Paul Celan

»Entwurf einer Erinnerung an das, was geschehen ist«

Thomas Sparr über das Echo der »Todesfuge«, Nachholbedarf der Literaturkritik und jüdische Einsamkeit

von Katharina Schmidt-Hirschfelder  16.03.2020 15:36 Uhr

Der Autor und Literaturwissenschaftler Thomas Sparr Foto: Juergen Bauer

Thomas Sparr über das Echo der »Todesfuge«, Nachholbedarf der Literaturkritik und jüdische Einsamkeit

von Katharina Schmidt-Hirschfelder  16.03.2020 15:36 Uhr

Herr Sparr, 2020 ist Paul-Celan-Jubiläumsjahr. Vor 100 Jahren wurde der Dichter geboren, vor 50 Jahren starb er. Seinem berühmtesten Gedicht, der »Todesfuge«, widmen Sie Ihr neues Buch, »Todesfuge. Biographie eines Gedichts«. Was hat Sie beim Schreiben am meisten fasziniert?
Ich dachte zuerst, das sei ein ganz abgelegter Text, oft gelesen, interpretiert. Und siehe da: Ich finde ihn neu, interpretationsbedürftig, verständnisöffnend – eine Anstiftung zum Nachforschen.

Was begründet ihren Ruhm?
Die »Todesfuge« hat wohl als erster Text dem, was wir später den Holocaust, die Schoa, den Zivilisationsbruch nannten, »avant la lettre«, eben genau diese »lettres«, diese Buchstaben, gegeben. Das ist ein Text, der sich von daher wie von selbst Weltgeltung verschafft hat. Menschen, die ihn zuerst hörten, haben sich seiner Suggestion, dieser Kraft des Ausdrucks gar nicht verschließen können – manche wollten sich ihm allerdings auch verschließen.

Frühe, erste Rezensionen von Celans Gedichten in Deutschland haben ausgerechnet die Todesfuge ausgeklammert. Sie schreiben: »Die Rezeption der Todesfuge ist Teil der Geschichte des Antisemitismus in Nachkriegsdeutschland.« Wieso gerade dieses Gedicht?
------------------------------------------------------------------------
**Arbeitsauftrag 1**
Beantworte zum Interview über die »Todesfuge«:
(a) Wie lautet der Titel von Thomas Sparrs neuem Buch?
(b) Vor wie vielen Jahren starb Paul Celan, vom Jubiläumsjahr 2020 aus gerechnet?
(c) Welches Gedicht haben frühe Rezensionen von Celans Gedichten in Deutschland ausgeklammert?
------------------------------------------------------------------------
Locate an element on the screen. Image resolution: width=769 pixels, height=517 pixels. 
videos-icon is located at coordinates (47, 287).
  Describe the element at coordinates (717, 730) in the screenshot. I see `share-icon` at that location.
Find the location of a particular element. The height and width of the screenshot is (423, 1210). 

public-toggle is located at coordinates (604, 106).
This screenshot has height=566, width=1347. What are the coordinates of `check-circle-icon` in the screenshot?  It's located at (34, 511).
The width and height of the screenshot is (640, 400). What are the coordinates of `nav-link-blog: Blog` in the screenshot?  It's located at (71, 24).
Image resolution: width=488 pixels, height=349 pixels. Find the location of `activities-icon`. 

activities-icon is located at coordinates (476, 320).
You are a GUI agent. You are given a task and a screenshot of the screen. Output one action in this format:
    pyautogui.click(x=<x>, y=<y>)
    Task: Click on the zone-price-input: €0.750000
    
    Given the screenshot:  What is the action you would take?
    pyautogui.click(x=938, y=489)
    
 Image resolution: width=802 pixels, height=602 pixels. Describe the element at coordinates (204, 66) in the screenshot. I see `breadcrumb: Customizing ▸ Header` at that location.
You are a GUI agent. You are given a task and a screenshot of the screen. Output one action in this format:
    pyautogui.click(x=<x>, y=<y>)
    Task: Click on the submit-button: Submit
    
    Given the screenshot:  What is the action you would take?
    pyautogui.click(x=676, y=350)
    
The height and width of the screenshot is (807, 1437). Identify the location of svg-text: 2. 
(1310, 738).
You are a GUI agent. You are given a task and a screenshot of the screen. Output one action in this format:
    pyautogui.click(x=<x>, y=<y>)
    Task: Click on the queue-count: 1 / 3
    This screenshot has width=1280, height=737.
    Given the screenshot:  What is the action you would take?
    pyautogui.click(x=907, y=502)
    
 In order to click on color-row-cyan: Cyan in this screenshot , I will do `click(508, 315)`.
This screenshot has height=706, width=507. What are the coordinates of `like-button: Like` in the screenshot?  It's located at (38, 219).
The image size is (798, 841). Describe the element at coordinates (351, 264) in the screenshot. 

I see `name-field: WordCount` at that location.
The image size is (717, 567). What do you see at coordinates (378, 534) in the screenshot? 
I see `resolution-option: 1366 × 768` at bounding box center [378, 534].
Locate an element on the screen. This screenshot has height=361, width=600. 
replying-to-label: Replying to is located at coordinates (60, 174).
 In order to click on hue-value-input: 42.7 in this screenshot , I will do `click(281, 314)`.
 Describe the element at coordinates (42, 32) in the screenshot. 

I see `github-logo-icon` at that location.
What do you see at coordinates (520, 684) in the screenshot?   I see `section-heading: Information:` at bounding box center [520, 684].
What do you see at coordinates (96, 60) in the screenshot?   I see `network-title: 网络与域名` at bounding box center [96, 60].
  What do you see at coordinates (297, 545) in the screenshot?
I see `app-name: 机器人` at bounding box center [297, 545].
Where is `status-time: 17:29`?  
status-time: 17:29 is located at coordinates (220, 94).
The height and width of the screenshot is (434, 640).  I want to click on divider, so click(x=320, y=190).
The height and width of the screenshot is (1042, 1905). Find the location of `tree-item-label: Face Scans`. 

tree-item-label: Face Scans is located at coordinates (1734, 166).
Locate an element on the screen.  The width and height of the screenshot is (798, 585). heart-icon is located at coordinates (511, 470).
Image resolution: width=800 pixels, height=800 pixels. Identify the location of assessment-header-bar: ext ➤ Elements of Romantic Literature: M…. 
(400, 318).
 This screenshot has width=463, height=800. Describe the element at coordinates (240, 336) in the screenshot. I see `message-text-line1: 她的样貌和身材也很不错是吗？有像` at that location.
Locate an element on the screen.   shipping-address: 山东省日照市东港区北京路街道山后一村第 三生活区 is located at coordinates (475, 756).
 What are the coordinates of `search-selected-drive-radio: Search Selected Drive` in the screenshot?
------------------------------------------------------------------------
**Arbeitsauftrag 2**
Gib die Zeilen der Datensätze unverändert wieder, und zwar von der Zeile, die „The image size is (717, 567).“ enthält, bis zum Ende der Datensätze, beide Enden eingeschlossen.

**Lösung 1**
(a) »Todesfuge. Biographie eines Gedichts«
(b) Vor 50 Jahren.
(c) Die »Todesfuge«.

**Lösung 2**
The image size is (717, 567). What do you see at coordinates (378, 534) in the screenshot? 
I see `resolution-option: 1366 × 768` at bounding box center [378, 534].
Locate an element on the screen. This screenshot has height=361, width=600. 
replying-to-label: Replying to is located at coordinates (60, 174).
 In order to click on hue-value-input: 42.7 in this screenshot , I will do `click(281, 314)`.
 Describe the element at coordinates (42, 32) in the screenshot. 

I see `github-logo-icon` at that location.
What do you see at coordinates (520, 684) in the screenshot?   I see `section-heading: Information:` at bounding box center [520, 684].
What do you see at coordinates (96, 60) in the screenshot?   I see `network-title: 网络与域名` at bounding box center [96, 60].
  What do you see at coordinates (297, 545) in the screenshot?
I see `app-name: 机器人` at bounding box center [297, 545].
Where is `status-time: 17:29`?  
status-time: 17:29 is located at coordinates (220, 94).
The height and width of the screenshot is (434, 640).  I want to click on divider, so click(x=320, y=190).
The height and width of the screenshot is (1042, 1905). Find the location of `tree-item-label: Face Scans`. 

tree-item-label: Face Scans is located at coordinates (1734, 166).
Locate an element on the screen.  The width and height of the screenshot is (798, 585). heart-icon is located at coordinates (511, 470).
Image resolution: width=800 pixels, height=800 pixels. Identify the location of assessment-header-bar: ext ➤ Elements of Romantic Literature: M…. 
(400, 318).
 This screenshot has width=463, height=800. Describe the element at coordinates (240, 336) in the screenshot. I see `message-text-line1: 她的样貌和身材也很不错是吗？有像` at that location.
Locate an element on the screen.   shipping-address: 山东省日照市东港区北京路街道山后一村第 三生活区 is located at coordinates (475, 756).
 What are the coordinates of `search-selected-drive-radio: Search Selected Drive` in the screenshot?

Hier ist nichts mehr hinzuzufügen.